Declining world demand is the direct consequence of declining world employment. In the past 200, even 500 years, every time there has been some technological change that did away with jobs in some productive sector, this was resisted by the workers who were losing out. The resistants engaged in so-called Luddite demands to maintain the previous technology.
Politically, Luddite resistance has always proved to be unsuccessful. Establishment forces always said that new jobs would be created to replace those lost, and growth would be renewed. They were right. New jobs were indeed created — but not among so-called blue-collar workers. Rather the new jobs were in so-called white-collar jobs. As a result, over the longer run, the world-economy saw a reduction of worldwide blue-collar jobs and a significant rise in the percentage of white-collar workers.

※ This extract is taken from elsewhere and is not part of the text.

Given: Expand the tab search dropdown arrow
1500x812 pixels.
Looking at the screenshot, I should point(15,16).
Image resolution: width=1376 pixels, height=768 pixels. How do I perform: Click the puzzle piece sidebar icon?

It was always assumed that white-collar jobs were exempt from elimination. These jobs presumably required a human interacting with other humans. It was thought that there were no machines that could replace the human worker. Well, this is no longer so.
There has been a great technological advance that permits machines to engage in calculations of enormous amounts of data hitherto the domain of lower-level financial advisors. Indeed, these machines can calculate data that it would take many lifetimes of an individual to calculate. The result is that these machines are in the process of eliminating the job positions of such lower-level "white-collar" jobs. To be sure, this has not yet affected what might be called the higher-level or supervisory positions. But one can see where the wind is blowing.
When "white-collar" positions were eliminated or reduced in number, they were indeed replaced by new "white-collar" positions. When, however, today, "white-collar" positions disappear, where is the container of new jobs to be created? And if they cannot be located, the overall effect is to diminish severely effective demand.
Effective demand however is the sine qua non of capitalism as an historical system. Without effective demand, there can be no capital accumulation. This is the reality that seems to be creeping in. There is no surprise then that concern is being expressed. It is not likely however that the "timid" attempts to deal with this new reality can in fact make a difference. The structural crisis of our system is in full bloom. The big question is not how to repair the system but with what to replace it.
Immanuel Wallerstein, Senior Research Scholar at Yale University, is the author of The Decline of American Power: The U.S. in a Chaotic World (New Press).